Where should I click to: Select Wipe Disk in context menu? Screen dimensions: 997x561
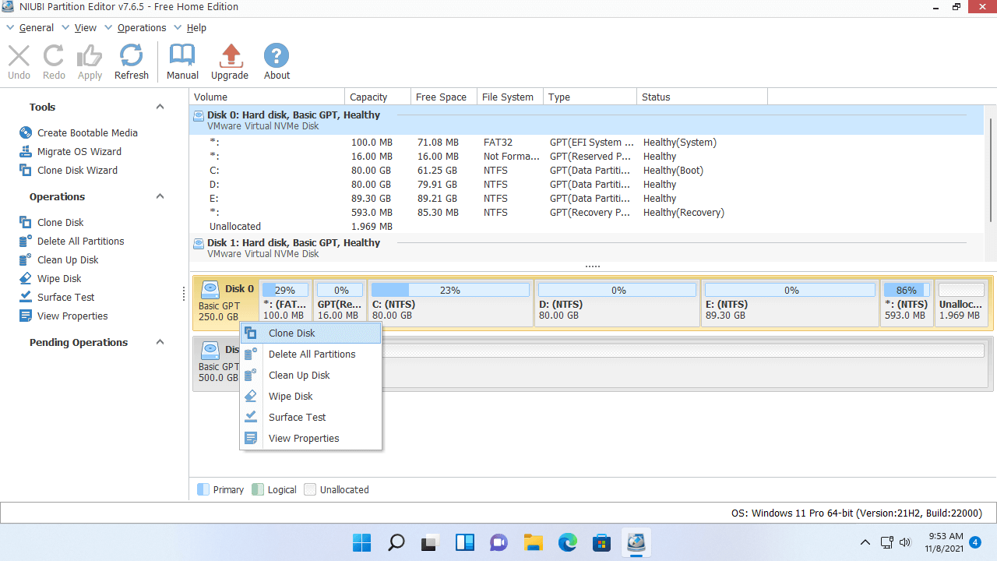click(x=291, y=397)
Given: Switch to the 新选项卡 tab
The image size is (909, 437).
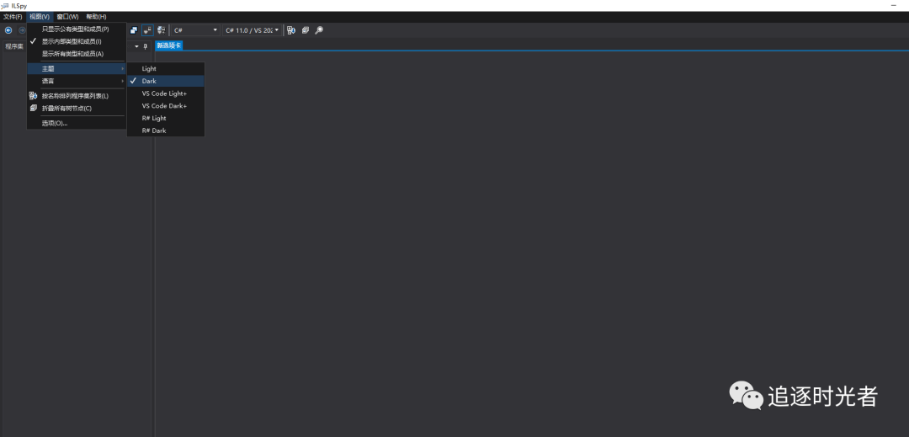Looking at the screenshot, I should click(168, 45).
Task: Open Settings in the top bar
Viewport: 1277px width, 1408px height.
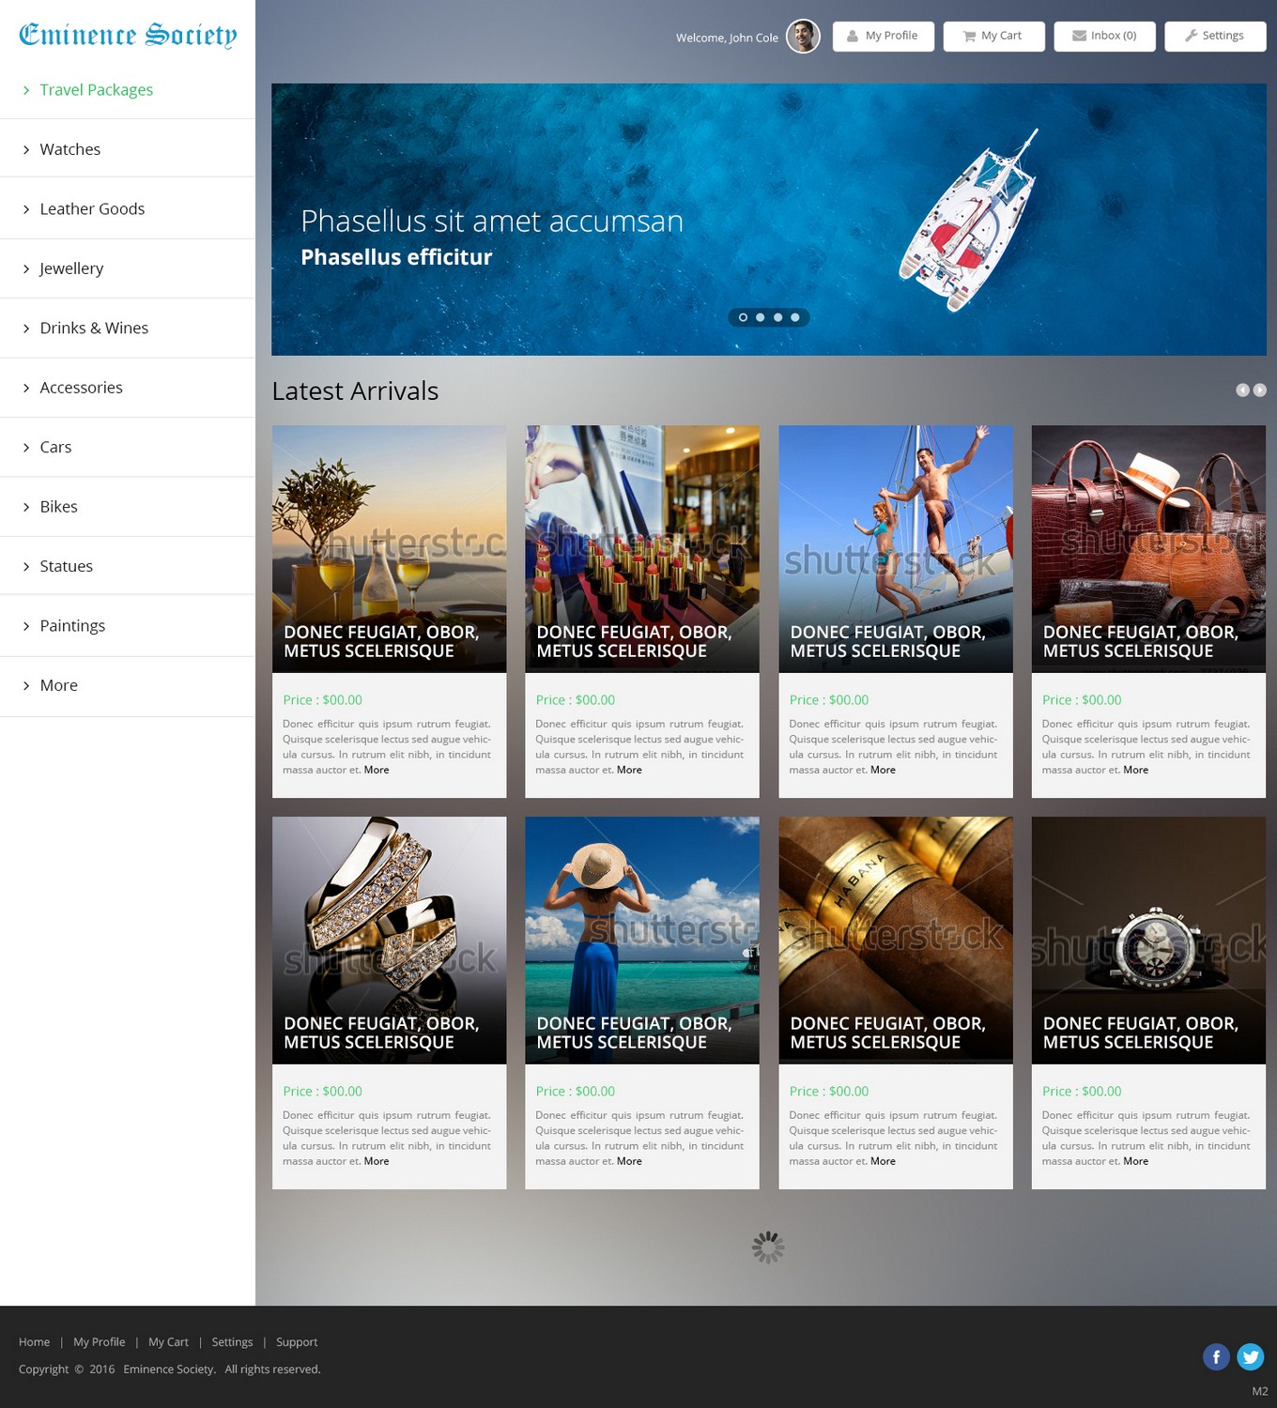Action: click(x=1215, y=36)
□ □ □ □ □ □ □
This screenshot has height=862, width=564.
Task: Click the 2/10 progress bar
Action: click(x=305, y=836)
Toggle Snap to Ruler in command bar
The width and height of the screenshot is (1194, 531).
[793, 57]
□ □ □ □ □ □ □
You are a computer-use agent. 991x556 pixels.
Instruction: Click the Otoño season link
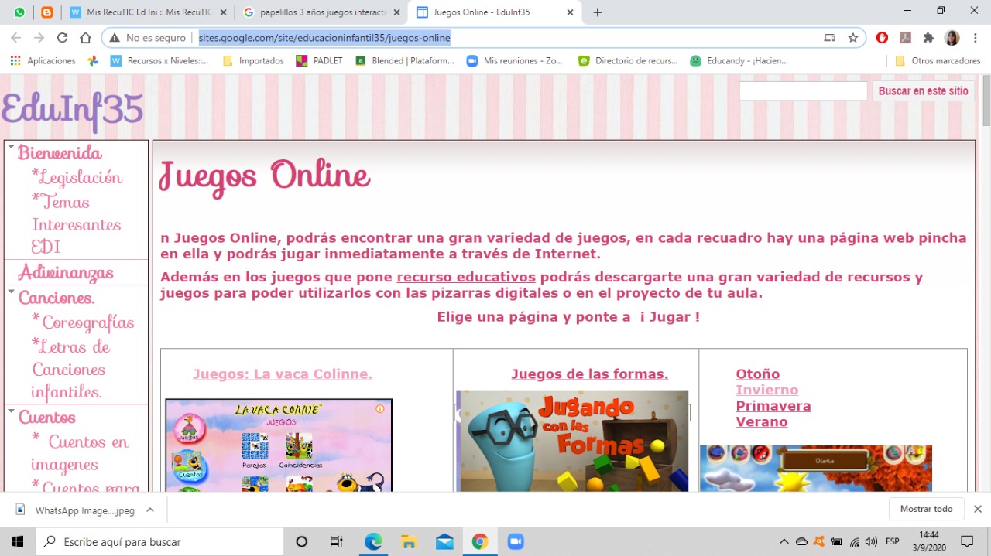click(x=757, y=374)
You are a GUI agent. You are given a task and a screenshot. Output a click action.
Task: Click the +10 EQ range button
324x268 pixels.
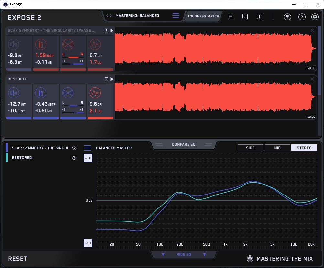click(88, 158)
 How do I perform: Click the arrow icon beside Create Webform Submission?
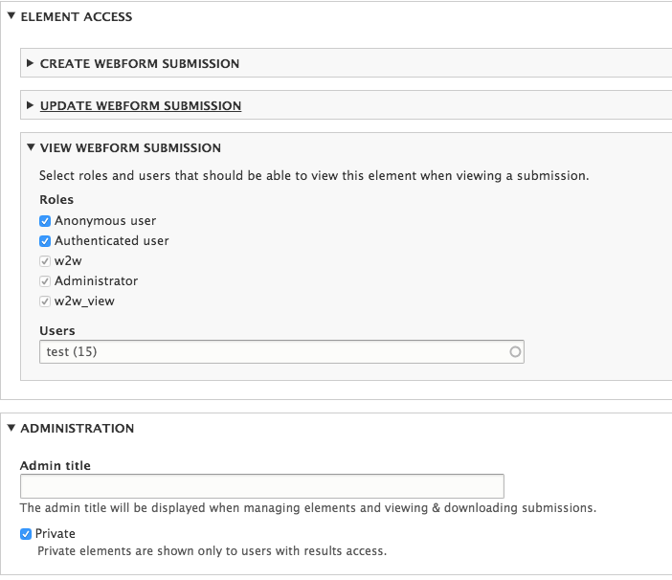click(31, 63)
□ □ □ □ □ □ □
## What the task requires
All lines above from the one containing "Where should I" up to and including the one containing "Task: Open Settings in the top bar" are to be set down exactly, and nothing else. Leave images out.

## Exercise answer
Where should I click to: Select Wipe Disk in context menu? Screen dimensions: 997x561
click(x=291, y=397)
Given: Switch to the 新选项卡 tab
The image size is (909, 437).
Looking at the screenshot, I should click(168, 45).
Task: Open Settings in the top bar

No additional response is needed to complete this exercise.